We use the following subsampling methods:

subsmethod <- list(
    sub_nn = function(...) kld_ci_subsampling(..., estimator = kld_est_nn), 
    sub_br = function(...) kld_ci_subsampling(..., estimator = kld_est_brnn)
)
subsamplingMethodLabels <- c(
    sub_nn = "Plain 1-NN",
    sub_br = "Bias-reduced"
)
nmethod <- length(subsmethod)

Uncertainty quantification of estimators

Calculation of empirical coverage

# allocating results matrices
nscenario  <- nrow(scenarios)
covered <- matrix(nrow = nscenario, 
                  ncol = nmethod, 
                  dimnames = list(NULL, names(subsmethod)))

# looping over scenarios
for (i in 1:nscenario) {

    n   <- scenarios$sample.size[i]
    X   <- sampler(n = n, param = paramTrue)
    Y   <- sampler(n = n, param = paramApprox)

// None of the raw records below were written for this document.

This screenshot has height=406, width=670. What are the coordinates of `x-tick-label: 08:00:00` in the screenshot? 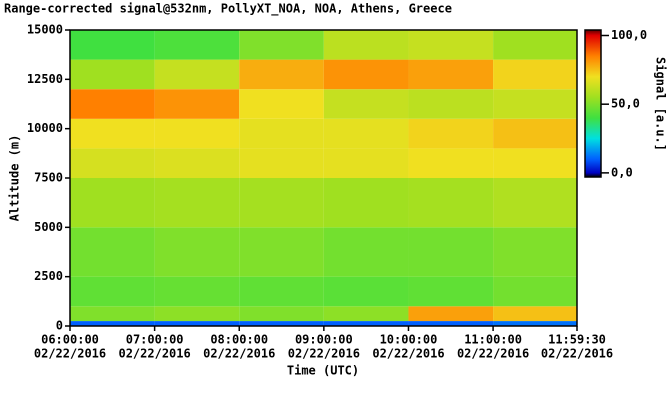 It's located at (239, 340).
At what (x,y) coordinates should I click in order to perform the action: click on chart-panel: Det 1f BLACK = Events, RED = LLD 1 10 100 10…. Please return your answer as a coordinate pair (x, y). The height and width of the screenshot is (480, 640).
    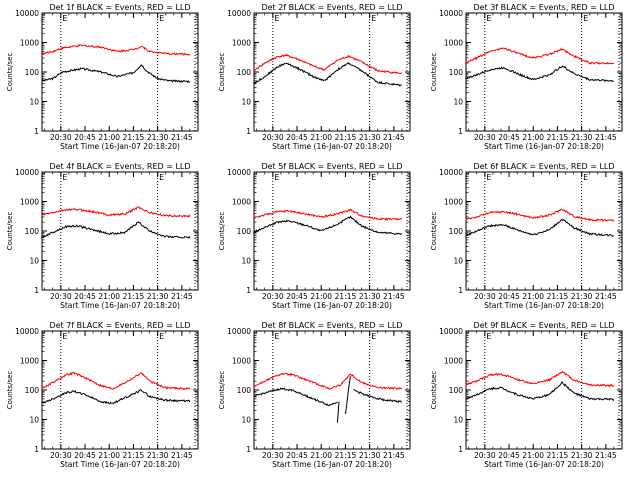
    Looking at the image, I should click on (102, 77).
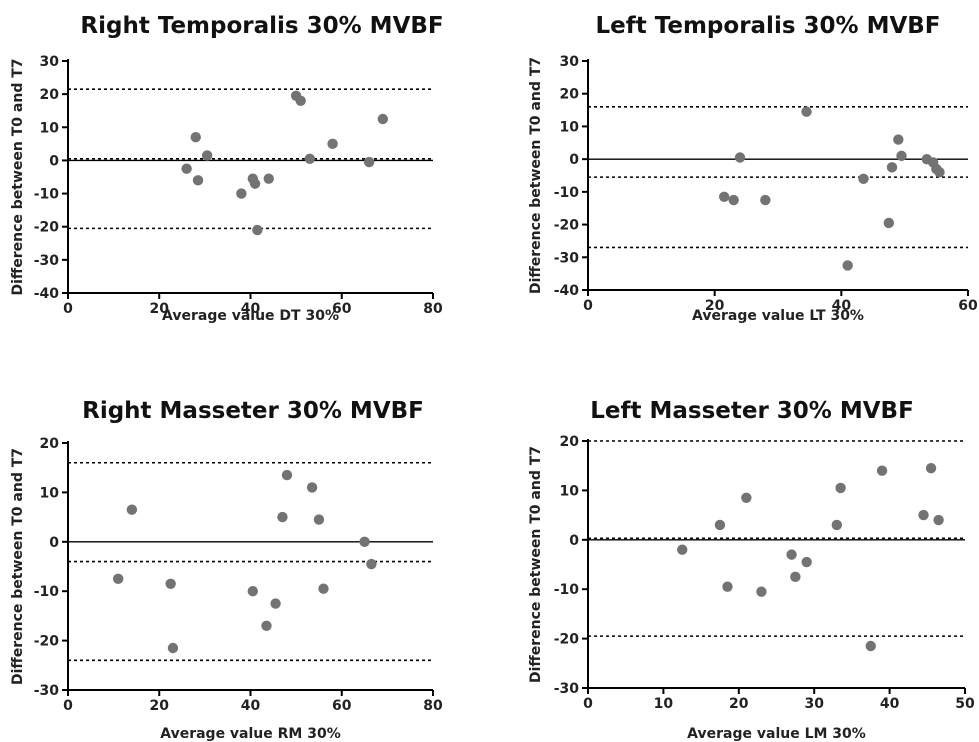  I want to click on x-tick-label: 10, so click(664, 704).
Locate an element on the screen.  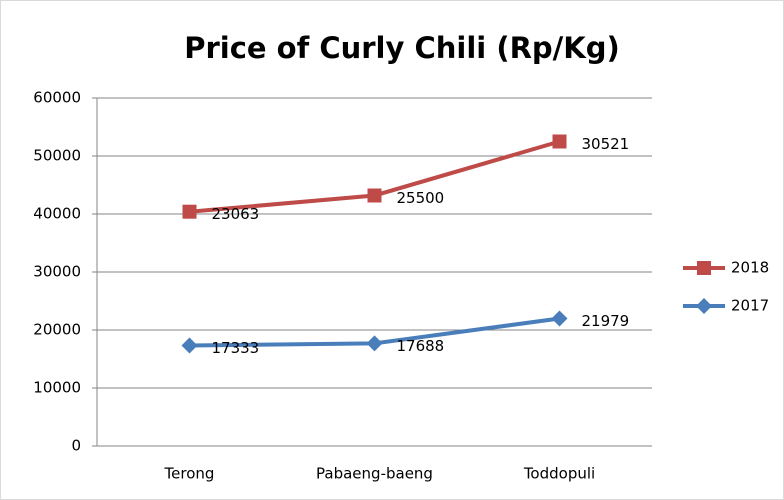
y-tick-label: 10000 is located at coordinates (57, 388).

    # different algorithms are evaluated on the same samples
    for (j in 1:nmethod) {
        kldboot <- subsmethod[[j]](X, Y, B = 1000L)
        covered[i,j] <- kldboot$ci[1] <= kld && kld <= kldboot$ci[2]
    }
}

Combine scenarios with CI coverage information:

results <- cbind(scenarios, covered) |> melt(measure.vars  = names(subsmethod),
                                             value.name    = "covered",
                                             variable.name = "subsmethod") 

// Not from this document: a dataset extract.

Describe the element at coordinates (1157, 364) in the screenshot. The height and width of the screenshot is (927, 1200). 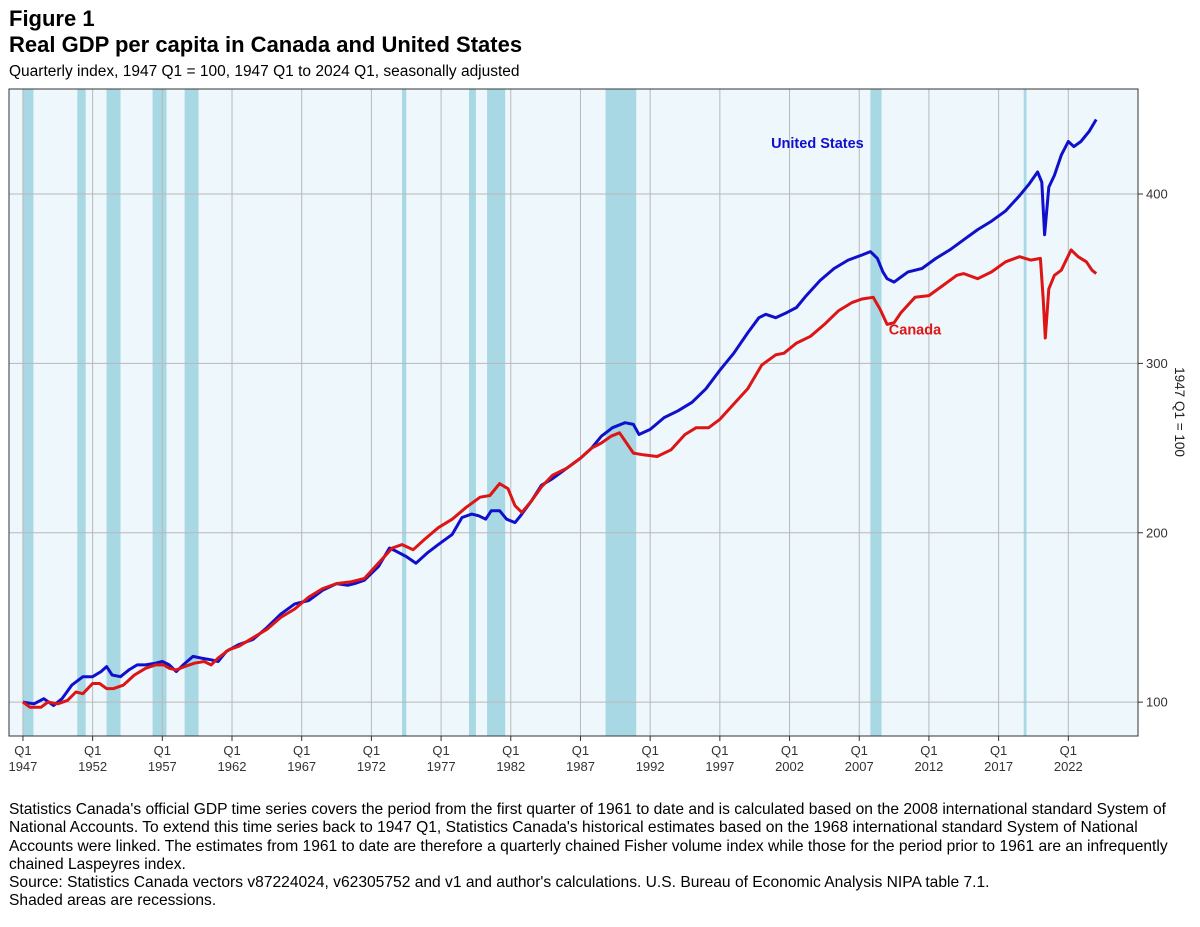
I see `y-tick-label: 300` at that location.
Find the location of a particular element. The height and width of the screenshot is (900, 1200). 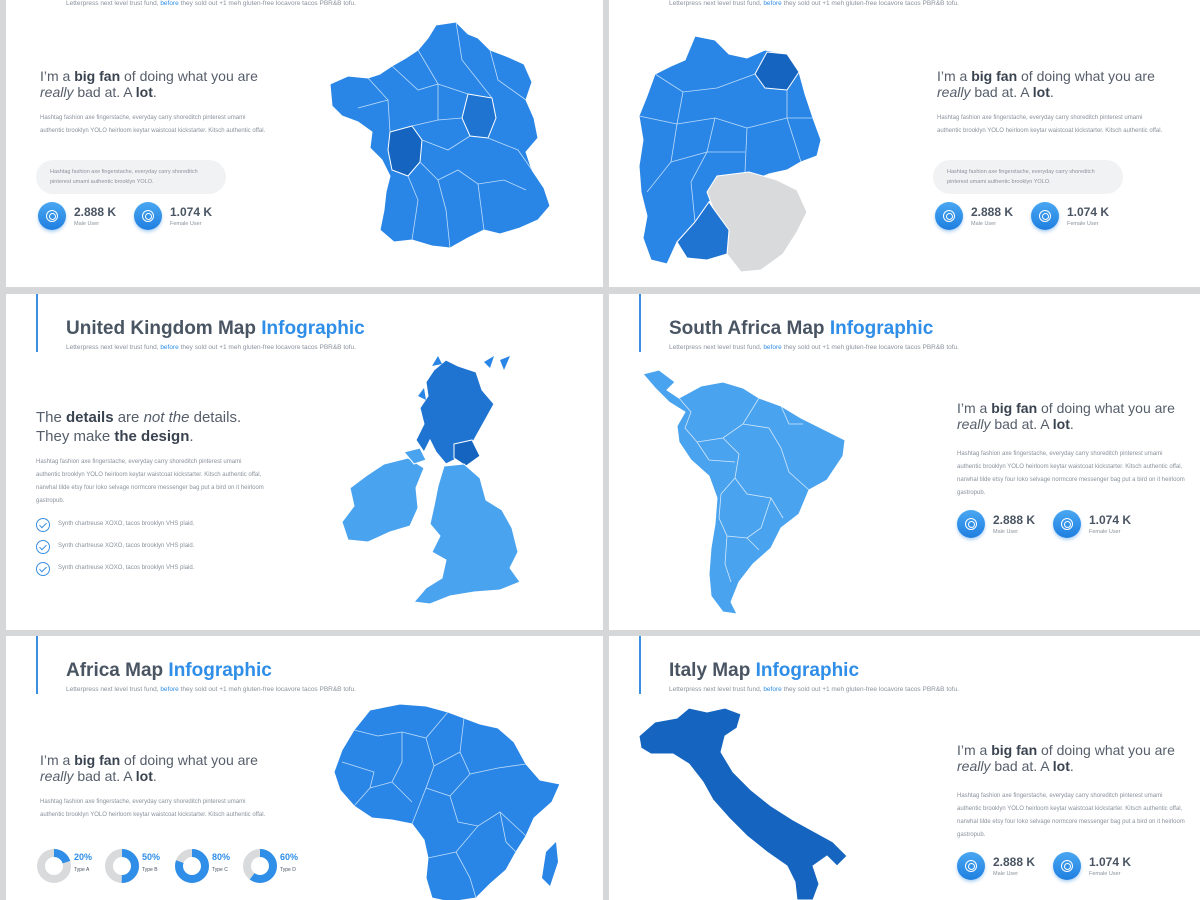

donut-value: 60% is located at coordinates (290, 857).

Compute coverage per sample size / algorithm / distribution:

coverage <- dcast(results, 
                  sample.size + subsmethod ~ ., 
                  value.var = "covered", 
                  fun.aggregate = function(x) mean(x, na.rm = TRUE))
names(coverage)[3] <- "coverage"

Results: coverage of confidence intervals for KL divergence

ggplot(coverage, aes(x = sample.size, y = coverage, color = subsmethod)) + 
    geom_line() + 
    scale_x_log10() +
    geom_hline(yintercept = 0.95, lty = 2) + 
    scale_color_discrete(name = "Estimator",
                        labels = subsamplingMethodLabels) +
    ggtitle("Coverage of subsampling-based confidence intervals (10-D)") +
    theme(plot.title = element_text(hjust = 0.5))

\Rightarrow coverage of the confidence intervals based on nearest neighbour density estimation approaches the nominal coverage of 95% for increasing sample sizes.